The Ptolemaios cocked his head. "Mmm. Possibly; the idea bears thinking on. Take it up with Demetrios, and we shall see."

He waddled off to speak to another guest, leaving me atwitter. I knew that in theory one man is much the same as another, and that a king catches cold when he gets his feet wet as readily as a common man. I also knew that it ill becomes a citizen of a free Hellenic city to grovel before any king.

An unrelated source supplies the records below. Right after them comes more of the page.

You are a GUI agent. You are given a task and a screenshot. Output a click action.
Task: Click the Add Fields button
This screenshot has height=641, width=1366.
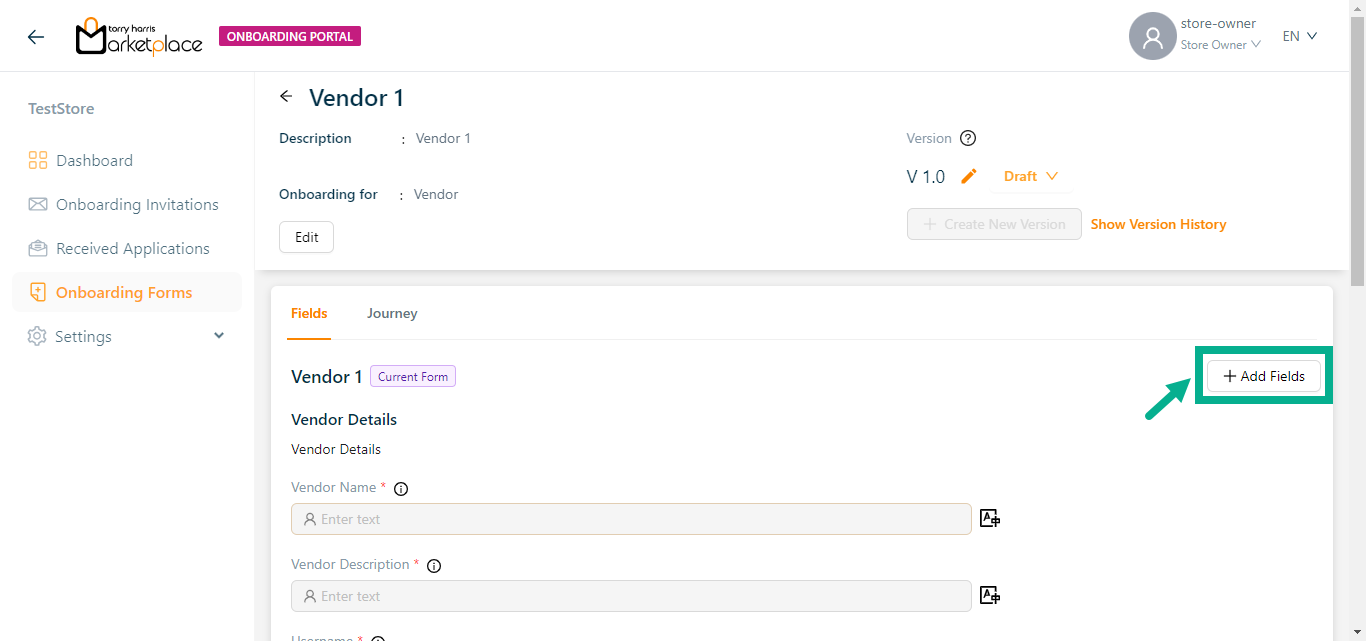1263,376
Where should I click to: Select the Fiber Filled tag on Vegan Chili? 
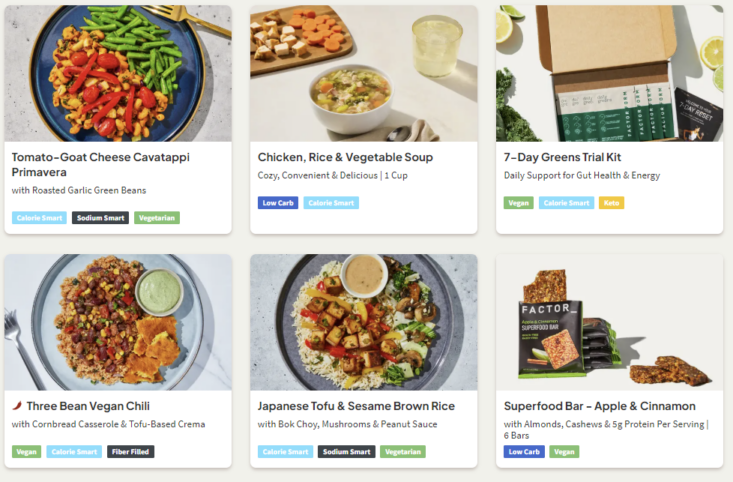(131, 452)
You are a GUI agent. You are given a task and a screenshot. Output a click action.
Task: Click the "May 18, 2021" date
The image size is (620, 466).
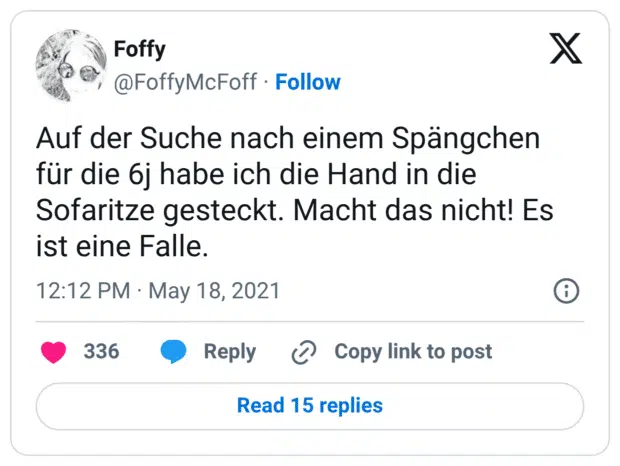click(215, 292)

Still, an artisan like me never, in the ordinary course of events, gets a chance to hobnob socially with a king—even though the king be no scion of an ancient royal line but the son of a backwoods baron from the Macedonian hills. The Ptolemaios had progressed from boyhood companion of Alexander, to bodyguard and general in his armies; then, by guile and foresight, he had obtained Egypt for his satrapy at the first division of the Empire. Now he had arrogated the title of royalty unto himself.

Still, legitimate ruler or upstart, wise or foolish, kind or cruel, none can deny that a king is somebody. Withal, the Ptolemaios was a not unattractive monarch: shrewd, genial, and unaffected, with a great deal of canny Macedonian peasant peering out from under his bushy brows. Were I not a stout republican, I could think of worse men to give my loyalty to.

-

The talk at dinner was mostly concerned with the siege of Rhodes and with the disaster of Cyprus, when the island fell to Demetrios Antigonou. Ptolemaios' brother Menelaos and son Leontiskos had both fallen into the conqueror's hands; but then Demetrios, with one of his sudden gestures of generous gallantry, had sent these royal captives, together with their immediate friends and baggage, back to Egypt scot-free.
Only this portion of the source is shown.